Many units on Grand Forks Air Force Base maintain a working relationship with their civilian counterparts from the local community. Most recently Airmen from several different units within the 319th Reconnaissance Wing participated in a simulated first aid and triage training under the direction of medical professionals partnered through the University of North Dakota School of Medicine and Health Sciences Simulation Center.

With the help of mannequins, actors and civilian medical instructors, Airmen received classroom instruction and then rotated between three hands-on training stations with real life medical emergency scenarios.

“One station simulated a plane crash where an Airmen walked through identifying which level of triage each victim fell under, ” said Tawni Havala, University of North Dakota simulation education and mobile coordinator. “If you're first on scene, you don't need to be a medical professional to provide some level of care. In mass casualty events it's important to know not to run in and injure themselves but how to try to keep more people safe.”

Medical readiness and first-aid knowledge should not be exclusively reserved for people in the medical field. Airmen who participated in the event recognized how beneficial this kind of training can be for service members regardless of their career field.

“It doesn't matter whether or not you are a first responder, more people should participate in this type of training,” said Senior Airman Eun Seo, 319th Medical Group aerospace medical technician. “If you're on the scene and have the basic knowledge of how to handle these situations, you can help save more lives.”

The training also continued to strengthen the relationship between members of Grand Forks AFB and the city of Grand Forks.

“It’s really nice to be able to come out and work with the military and to help with training,” said Havala. “It helps service members know that we'll take care of them just like they’d take care of us.”
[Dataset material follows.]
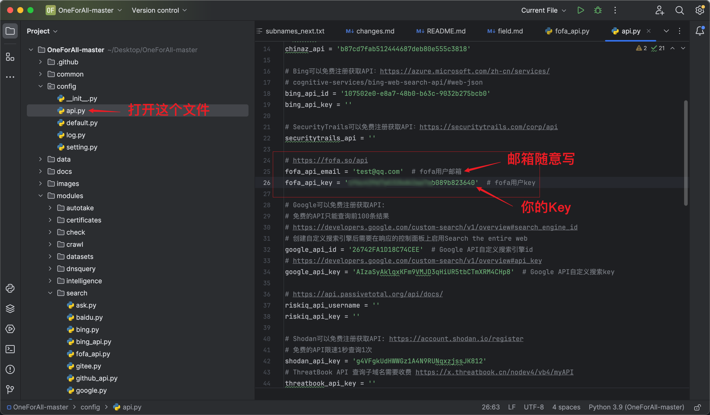
Task: Open the Problems tool window icon
Action: click(x=10, y=369)
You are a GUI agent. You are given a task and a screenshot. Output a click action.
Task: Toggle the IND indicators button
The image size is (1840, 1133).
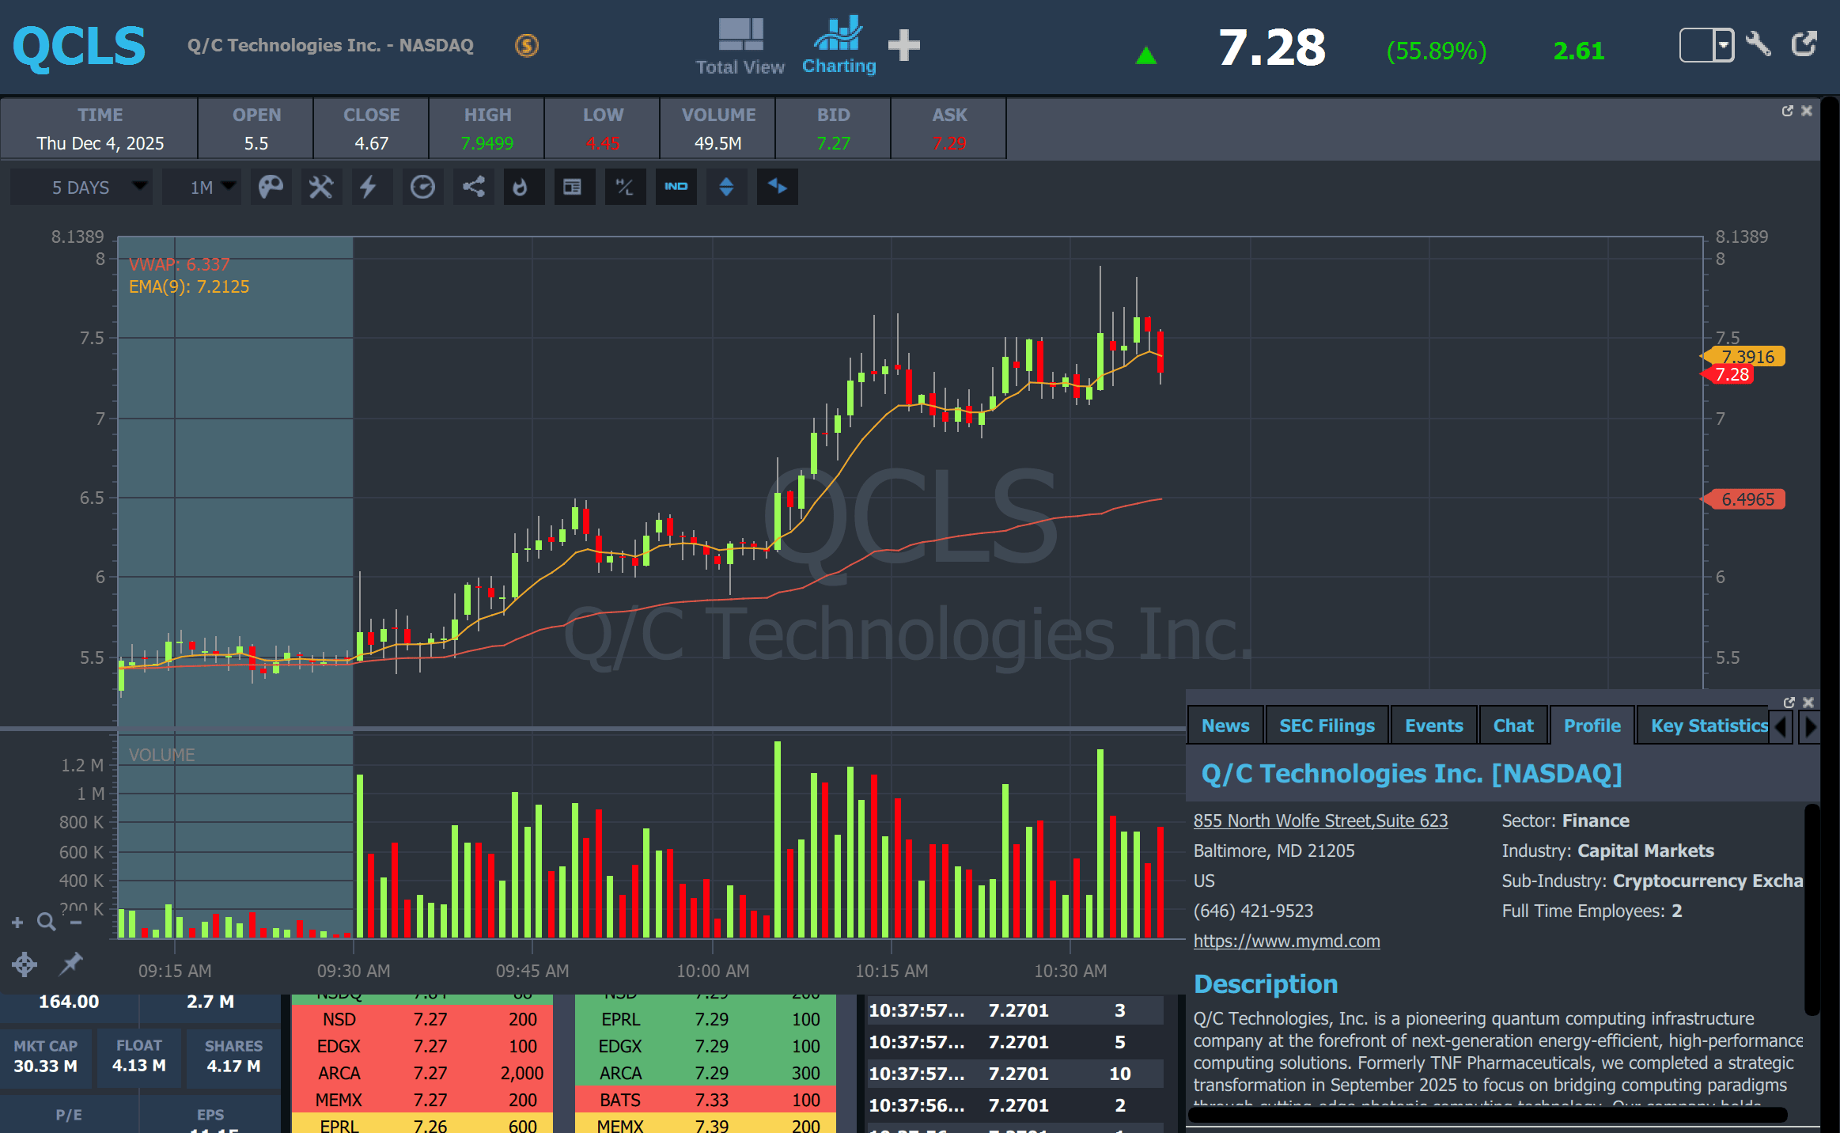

With a 30 minute drive to the nearest hospital, it's essential for Airmen to be prepared for any situation that may arise.

“Working and training with the civilian sector synchronizes operations, so that we all understand the same language,” said Air Force Technical Sergeant Matthew Oxenfield, 319th Security Forces Squadron non-commissioned officer in charge of police services. “When we understand how our civilian counterparts operate, communication becomes easier and we’re able to smoothly transition care from our first responders to their care teams.”